======== SELECTED TEXT ========

Figure 6.1: Example PCI Based System
Figure 6.1 is a logical diagram of an example PCI based system. The PCI buses and PCI-PCI bridges are the glue connecting the system components together; the CPU is connected to PCI bus 0, the primary PCI bus as is the video device. A special PCI device, a PCI-PCI bridge connects the primary bus to the secondary PCI bus, PCI bus 1. In the jargon of the PCI specification, PCI bus 1 is described as being downstream of the PCI-PCI bridge and PCI bus 0 is up-stream of the bridge. Connected to the secondary PCI bus are the SCSI and ethernet devices for the system. Physically the bridge, secondary PCI bus and two devices would all be contained on the same combination PCI card. The PCI-ISA bridge in the system supports older, legacy ISA devices and the diagram shows a super I/O controller chip, which controls the keyboard, mouse and floppy. 1
The CPU and the PCI devices need to access memory that is shared between them. This memory is used by device drivers to control the PCI devices and to pass information between them. Typically the shared memory contains control and status registers for the device. These registers are used to control the device and to read its status. For example, the PCI SCSI device driver would read its status register to find out if the SCSI device was ready to write a block of information to the SCSI disk. Or it might write to the control register to start the device running after it has been turned on.
The CPU's system memory could be used for this shared memory but if it were, then every time a PCI device accessed memory, the CPU would have to stall, waiting for the PCI device to finish. Access to memory is generally limited to one system component at a time. This would slow the system down. It is also not a good idea to allow the system's peripheral devices to access main memory in an uncontrolled way. This would be very dangerous; a rogue device could make the system very unstable.
Peripheral devices have their own memory spaces. The CPU can access these spaces but access by the devices into the system's memory is very strictly controlled using DMA (Direct Memory Access) channels. ISA devices have access to two address spaces, ISA I/O (Input/Output) and ISA memory. PCI has three; PCI I/O, PCI Memory and PCI Configuration space.
The Alpha AXP processor does not have natural access to addresses spaces other than the system address space. It uses support chipsets to access other address spaces such as PCI Configuration space. It uses a sparse address mapping scheme which steals part of the large virtual address space and maps it to the PCI address spaces.
Figure 6.2: The PCI Configuration Header
Every PCI device in the system, including the PCI-PCI bridges has a configuration data structure that is somewhere in the PCI configuration address space. The PCI Configuration header allows the system to identify and control the device. Exactly where the header is in the PCI Configuration address space depends on where in the PCI topology that device is. For example, a PCI video card plugged into one PCI slot on the PC motherboard will have its configuration header at one location and if it is plugged into another PCI slot then its header will appear in another location in PCI Configuration memory. This does not matter, for wherever the PCI devices and bridges are the system will find and configure them using the status and configuration registers in their configuration headers.

======== EXCERPTED DATA ========

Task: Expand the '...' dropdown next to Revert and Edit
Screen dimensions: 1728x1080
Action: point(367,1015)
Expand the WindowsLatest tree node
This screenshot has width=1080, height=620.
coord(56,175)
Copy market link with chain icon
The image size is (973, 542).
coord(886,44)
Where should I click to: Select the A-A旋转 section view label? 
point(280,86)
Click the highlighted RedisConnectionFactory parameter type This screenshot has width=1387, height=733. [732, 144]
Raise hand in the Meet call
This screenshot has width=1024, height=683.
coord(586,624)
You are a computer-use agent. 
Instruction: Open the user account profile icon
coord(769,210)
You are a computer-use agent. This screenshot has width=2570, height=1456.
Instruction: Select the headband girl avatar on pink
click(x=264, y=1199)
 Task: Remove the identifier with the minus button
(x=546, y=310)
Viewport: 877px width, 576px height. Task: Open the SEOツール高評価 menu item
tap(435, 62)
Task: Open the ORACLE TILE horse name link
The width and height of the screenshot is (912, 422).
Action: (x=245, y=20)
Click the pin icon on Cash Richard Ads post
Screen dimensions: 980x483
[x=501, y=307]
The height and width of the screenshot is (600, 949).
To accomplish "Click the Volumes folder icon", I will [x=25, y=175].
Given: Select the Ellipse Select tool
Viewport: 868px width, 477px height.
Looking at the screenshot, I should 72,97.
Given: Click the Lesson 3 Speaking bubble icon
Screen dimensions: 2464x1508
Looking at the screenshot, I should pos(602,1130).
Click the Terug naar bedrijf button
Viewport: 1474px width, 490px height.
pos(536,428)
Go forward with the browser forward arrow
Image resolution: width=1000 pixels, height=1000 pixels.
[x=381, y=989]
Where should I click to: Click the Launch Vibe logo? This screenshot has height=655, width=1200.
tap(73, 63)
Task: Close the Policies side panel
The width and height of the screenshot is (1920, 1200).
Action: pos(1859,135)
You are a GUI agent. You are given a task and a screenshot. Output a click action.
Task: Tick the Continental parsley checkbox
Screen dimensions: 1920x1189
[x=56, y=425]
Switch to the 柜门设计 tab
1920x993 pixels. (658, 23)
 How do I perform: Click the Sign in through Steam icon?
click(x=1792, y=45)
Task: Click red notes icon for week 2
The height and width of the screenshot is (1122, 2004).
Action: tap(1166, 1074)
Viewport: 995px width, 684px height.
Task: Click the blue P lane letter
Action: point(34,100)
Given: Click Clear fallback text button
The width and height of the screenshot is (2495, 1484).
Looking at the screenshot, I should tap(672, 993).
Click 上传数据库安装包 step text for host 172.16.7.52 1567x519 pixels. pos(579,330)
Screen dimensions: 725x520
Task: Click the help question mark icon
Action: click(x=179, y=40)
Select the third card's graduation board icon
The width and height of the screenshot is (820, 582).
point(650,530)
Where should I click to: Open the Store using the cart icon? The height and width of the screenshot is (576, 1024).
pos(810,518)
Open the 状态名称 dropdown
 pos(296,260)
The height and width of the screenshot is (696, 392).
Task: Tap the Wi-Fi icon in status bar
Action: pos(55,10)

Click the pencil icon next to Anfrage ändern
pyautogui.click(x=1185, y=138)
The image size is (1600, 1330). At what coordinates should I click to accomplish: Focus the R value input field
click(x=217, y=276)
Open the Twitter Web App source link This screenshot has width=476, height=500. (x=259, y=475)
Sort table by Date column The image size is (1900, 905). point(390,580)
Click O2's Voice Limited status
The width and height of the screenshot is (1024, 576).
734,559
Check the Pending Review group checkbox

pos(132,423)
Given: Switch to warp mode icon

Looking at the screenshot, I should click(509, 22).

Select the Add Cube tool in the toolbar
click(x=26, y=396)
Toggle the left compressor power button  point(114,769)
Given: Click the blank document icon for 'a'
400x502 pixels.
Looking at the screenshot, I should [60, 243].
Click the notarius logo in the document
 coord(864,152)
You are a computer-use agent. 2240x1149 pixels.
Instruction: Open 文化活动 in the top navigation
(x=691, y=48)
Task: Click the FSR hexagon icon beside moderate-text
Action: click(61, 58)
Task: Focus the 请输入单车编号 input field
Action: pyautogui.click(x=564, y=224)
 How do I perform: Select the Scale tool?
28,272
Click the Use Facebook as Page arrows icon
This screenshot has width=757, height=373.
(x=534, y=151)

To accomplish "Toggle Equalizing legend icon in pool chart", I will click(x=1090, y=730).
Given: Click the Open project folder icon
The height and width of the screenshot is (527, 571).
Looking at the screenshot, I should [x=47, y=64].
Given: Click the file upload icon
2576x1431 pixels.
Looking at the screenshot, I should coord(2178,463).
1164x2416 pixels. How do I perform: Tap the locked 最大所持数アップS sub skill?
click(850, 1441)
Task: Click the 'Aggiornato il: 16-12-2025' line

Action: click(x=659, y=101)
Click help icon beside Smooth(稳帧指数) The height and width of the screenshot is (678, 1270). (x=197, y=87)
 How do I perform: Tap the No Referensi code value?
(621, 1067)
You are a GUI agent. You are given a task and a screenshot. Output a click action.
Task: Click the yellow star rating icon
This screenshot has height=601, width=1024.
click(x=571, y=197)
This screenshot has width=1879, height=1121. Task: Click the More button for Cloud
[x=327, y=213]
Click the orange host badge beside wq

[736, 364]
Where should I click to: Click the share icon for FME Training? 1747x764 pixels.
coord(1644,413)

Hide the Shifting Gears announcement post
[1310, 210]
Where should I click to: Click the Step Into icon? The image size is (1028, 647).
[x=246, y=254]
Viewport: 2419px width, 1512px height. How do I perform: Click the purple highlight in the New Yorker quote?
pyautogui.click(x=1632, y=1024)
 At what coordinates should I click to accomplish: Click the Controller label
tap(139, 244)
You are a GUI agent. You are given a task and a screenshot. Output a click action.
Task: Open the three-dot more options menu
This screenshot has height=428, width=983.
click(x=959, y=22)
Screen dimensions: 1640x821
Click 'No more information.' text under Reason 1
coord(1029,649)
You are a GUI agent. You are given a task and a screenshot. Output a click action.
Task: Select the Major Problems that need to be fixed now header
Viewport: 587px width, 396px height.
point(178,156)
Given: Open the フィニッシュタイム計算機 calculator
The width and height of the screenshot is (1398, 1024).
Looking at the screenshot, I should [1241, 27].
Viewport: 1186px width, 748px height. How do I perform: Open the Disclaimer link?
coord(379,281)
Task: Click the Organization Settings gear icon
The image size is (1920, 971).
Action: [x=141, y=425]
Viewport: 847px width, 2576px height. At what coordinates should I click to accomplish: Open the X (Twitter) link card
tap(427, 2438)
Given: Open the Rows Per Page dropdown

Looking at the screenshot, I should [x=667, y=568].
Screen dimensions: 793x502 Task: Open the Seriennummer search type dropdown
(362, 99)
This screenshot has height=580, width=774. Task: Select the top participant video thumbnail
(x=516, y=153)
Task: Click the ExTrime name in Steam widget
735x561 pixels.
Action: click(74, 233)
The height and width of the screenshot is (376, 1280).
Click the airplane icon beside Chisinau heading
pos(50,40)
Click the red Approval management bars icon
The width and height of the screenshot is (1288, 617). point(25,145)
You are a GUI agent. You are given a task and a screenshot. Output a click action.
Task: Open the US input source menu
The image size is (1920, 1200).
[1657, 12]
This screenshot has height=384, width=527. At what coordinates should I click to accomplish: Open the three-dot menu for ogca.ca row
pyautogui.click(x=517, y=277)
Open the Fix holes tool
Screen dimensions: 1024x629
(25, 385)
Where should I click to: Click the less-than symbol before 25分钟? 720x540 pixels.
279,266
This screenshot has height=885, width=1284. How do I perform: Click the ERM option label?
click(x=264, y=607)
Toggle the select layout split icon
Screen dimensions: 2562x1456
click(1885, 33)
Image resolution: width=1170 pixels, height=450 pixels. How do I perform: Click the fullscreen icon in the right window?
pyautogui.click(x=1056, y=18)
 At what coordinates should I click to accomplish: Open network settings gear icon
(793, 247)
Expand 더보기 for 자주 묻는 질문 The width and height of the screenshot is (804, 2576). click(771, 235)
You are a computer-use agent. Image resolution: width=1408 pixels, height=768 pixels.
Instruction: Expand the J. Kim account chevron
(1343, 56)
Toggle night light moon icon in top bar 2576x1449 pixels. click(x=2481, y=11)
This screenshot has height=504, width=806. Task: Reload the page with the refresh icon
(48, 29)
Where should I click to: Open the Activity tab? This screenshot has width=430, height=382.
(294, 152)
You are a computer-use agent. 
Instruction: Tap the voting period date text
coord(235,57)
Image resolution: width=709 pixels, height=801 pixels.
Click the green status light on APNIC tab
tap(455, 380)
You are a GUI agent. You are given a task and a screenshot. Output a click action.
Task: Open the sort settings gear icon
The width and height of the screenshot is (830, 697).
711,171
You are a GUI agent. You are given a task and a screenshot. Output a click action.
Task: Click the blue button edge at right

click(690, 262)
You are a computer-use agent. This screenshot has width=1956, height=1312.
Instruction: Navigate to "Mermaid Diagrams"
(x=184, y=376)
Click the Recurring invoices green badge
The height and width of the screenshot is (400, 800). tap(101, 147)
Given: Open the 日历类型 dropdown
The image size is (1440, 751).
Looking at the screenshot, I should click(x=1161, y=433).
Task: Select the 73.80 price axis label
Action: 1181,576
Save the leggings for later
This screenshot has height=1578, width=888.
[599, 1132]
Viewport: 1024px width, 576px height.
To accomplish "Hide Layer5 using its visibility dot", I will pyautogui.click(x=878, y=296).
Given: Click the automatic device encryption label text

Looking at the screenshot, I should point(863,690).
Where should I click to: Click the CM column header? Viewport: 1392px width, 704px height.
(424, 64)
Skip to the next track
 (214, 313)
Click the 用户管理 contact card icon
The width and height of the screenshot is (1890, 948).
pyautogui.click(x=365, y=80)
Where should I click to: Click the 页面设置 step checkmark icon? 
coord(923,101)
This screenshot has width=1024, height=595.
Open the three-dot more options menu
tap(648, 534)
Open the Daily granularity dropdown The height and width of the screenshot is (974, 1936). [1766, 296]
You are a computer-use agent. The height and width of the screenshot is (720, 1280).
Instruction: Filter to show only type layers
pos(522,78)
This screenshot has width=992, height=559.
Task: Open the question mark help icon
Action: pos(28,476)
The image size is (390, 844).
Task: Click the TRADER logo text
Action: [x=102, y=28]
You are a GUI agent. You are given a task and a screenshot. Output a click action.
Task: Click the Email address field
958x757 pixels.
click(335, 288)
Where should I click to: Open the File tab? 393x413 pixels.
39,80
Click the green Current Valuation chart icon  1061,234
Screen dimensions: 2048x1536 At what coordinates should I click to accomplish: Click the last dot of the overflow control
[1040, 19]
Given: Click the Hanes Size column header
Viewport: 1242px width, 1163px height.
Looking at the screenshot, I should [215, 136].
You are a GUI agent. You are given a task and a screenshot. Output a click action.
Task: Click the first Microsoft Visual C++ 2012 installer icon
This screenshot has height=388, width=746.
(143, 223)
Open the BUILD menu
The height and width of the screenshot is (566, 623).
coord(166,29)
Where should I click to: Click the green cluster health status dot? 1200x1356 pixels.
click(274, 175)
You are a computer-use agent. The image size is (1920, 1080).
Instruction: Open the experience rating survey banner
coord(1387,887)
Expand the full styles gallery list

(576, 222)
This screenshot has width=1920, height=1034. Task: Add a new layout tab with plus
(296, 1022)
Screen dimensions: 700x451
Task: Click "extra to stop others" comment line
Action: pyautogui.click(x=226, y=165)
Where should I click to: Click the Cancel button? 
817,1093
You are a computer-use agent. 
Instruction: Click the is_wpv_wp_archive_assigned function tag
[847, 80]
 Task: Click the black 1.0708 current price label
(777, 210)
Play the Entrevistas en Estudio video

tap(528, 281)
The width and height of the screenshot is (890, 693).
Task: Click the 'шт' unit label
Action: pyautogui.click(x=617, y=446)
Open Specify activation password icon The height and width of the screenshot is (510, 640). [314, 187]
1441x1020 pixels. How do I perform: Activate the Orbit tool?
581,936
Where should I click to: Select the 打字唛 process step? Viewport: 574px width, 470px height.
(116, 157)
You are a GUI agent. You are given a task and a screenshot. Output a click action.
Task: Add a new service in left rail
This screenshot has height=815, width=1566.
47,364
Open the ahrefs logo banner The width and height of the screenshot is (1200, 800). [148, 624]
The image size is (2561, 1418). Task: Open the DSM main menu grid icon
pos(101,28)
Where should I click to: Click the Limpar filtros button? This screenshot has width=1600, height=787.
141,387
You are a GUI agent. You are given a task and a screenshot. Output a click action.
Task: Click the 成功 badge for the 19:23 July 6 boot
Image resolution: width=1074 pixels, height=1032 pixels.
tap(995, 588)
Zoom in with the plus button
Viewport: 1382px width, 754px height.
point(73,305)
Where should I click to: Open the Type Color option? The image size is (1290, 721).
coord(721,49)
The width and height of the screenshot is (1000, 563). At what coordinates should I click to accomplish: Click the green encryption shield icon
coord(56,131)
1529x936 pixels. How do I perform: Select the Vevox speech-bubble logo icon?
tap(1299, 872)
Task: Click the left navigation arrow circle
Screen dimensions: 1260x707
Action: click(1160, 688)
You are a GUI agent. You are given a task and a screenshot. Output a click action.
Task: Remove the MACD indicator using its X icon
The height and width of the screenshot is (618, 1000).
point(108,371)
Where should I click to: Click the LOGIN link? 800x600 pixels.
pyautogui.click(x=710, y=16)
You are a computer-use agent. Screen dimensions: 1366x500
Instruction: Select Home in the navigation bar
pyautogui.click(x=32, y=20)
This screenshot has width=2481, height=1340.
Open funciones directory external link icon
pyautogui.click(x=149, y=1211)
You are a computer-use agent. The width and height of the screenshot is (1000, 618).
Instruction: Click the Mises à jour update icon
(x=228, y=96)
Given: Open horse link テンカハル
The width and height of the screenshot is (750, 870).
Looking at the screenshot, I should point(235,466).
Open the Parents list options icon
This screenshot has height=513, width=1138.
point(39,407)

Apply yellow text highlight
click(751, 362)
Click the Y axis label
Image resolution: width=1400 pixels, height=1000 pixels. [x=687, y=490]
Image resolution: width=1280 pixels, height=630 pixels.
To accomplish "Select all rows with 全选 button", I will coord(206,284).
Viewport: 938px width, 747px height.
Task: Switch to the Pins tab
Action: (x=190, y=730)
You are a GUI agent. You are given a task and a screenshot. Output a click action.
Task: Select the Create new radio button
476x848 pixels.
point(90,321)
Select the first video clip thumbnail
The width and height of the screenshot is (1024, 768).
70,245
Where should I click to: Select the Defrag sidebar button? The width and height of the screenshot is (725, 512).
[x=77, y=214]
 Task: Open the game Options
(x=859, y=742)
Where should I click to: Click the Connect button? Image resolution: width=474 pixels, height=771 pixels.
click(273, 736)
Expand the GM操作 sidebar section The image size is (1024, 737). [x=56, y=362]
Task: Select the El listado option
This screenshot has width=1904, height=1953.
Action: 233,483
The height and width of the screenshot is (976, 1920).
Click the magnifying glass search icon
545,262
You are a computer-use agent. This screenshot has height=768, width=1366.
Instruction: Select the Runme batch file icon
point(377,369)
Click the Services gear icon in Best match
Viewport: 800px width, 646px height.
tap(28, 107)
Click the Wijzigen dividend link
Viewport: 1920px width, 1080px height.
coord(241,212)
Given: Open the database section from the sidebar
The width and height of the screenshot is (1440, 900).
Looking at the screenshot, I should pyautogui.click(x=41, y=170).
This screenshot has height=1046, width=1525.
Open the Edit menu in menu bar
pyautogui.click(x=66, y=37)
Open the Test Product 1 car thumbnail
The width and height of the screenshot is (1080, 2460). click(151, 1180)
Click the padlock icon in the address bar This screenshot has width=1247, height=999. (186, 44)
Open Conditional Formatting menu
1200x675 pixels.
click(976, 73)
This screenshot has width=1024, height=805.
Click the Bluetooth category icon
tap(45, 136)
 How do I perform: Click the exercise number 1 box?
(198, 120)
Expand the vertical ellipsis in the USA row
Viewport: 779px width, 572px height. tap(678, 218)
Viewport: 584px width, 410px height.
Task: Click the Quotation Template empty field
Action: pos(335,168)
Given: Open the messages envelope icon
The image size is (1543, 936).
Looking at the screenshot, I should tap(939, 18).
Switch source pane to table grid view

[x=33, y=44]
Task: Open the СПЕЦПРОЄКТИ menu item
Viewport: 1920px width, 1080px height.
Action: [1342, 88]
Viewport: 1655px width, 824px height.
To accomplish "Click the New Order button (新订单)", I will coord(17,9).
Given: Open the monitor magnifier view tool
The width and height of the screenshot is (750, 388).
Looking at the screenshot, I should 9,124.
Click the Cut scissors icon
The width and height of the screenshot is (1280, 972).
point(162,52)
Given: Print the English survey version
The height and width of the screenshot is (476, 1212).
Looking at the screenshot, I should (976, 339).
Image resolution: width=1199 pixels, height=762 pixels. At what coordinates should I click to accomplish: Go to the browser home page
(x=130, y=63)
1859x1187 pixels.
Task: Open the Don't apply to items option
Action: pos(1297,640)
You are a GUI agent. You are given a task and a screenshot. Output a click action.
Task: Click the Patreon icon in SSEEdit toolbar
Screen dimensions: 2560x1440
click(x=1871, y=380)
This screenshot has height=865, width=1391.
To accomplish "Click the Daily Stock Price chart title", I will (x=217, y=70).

========

_REQUIRED TASK_: Reproduce the passage on PCI above word for word, from "Peripheral devices have" to "PCI address spaces.".

_ANSWER TO THIS PROBLEM_:
Peripheral devices have their own memory spaces. The CPU can access these spaces but access by the devices into the system's memory is very strictly controlled using DMA (Direct Memory Access) channels. ISA devices have access to two address spaces, ISA I/O (Input/Output) and ISA memory. PCI has three; PCI I/O, PCI Memory and PCI Configuration space.
The Alpha AXP processor does not have natural access to addresses spaces other than the system address space. It uses support chipsets to access other address spaces such as PCI Configuration space. It uses a sparse address mapping scheme which steals part of the large virtual address space and maps it to the PCI address spaces.